Catherine Phipps, author of Modern Pressure Cooking, uses the cooking device for speeding up Christmas dishes and saving on energy.

“You can par-boil veg – like potatoes, parsnips and carrots – in a steamer for just a minute and then they’ll be ready to roast [or air fry]. Put a little water in the base, just a centimetre is plenty, then salt it, bring it up to pressure, cook for one minute, fast-release and they’ll be done.

Red cabbage is the same, if you want it to be fairly al dente, cook for a minute but if you want it soft and melting, with apple in there as well, it needs three minutes.”

The festive dish most associated with pressure cookers is Christmas pudding: “Steam it conventionally for the first 15 minutes – to allow it to rise.
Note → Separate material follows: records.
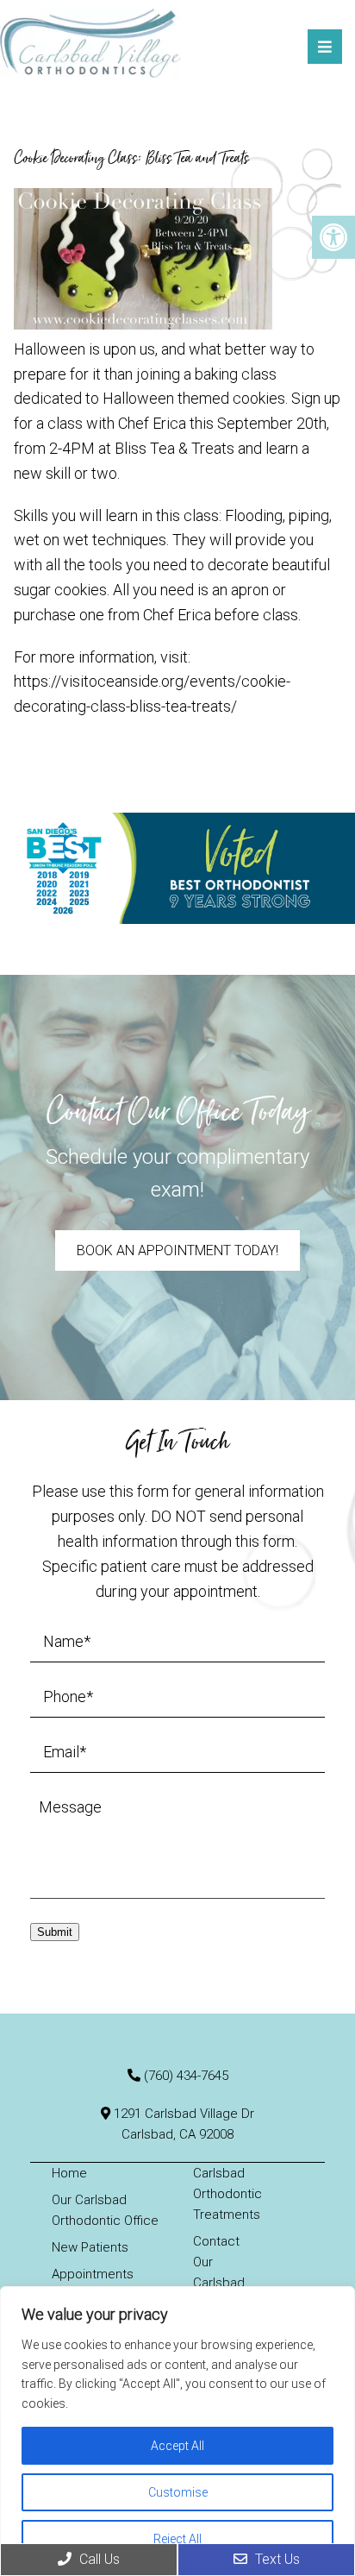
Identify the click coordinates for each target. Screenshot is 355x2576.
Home (69, 2173)
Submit (54, 1932)
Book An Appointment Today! (177, 1250)
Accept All (177, 2446)
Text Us (276, 2559)
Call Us (98, 2559)
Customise (178, 2492)
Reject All (177, 2539)
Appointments (93, 2274)
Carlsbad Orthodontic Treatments (227, 2193)
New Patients (90, 2247)
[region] (177, 2431)
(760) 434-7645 (186, 2075)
Then, you seal the pressure cooker and cook it. A large pudding will take two hours, a medium an hour and a half and it’ll be 40 minutes for a mini pudding. On the day re-heat it for 30 minutes.”

“If your pudding is large, but your pressure cooker isn’t,” says Phipps, “you don't have to put it on a trivet. Fold up a fabric napkin or a torn piece of tea towel place it at the bottom, add your pudding to it and a couple of centimetres of water in the base and that will stop it jiggling around.”

The pressure cooker will also make it easy to cook large joints of meat to fall-apart tenderness in half the time of conventional cooking. Perfect for a buffet pulled pork or honey roast ham.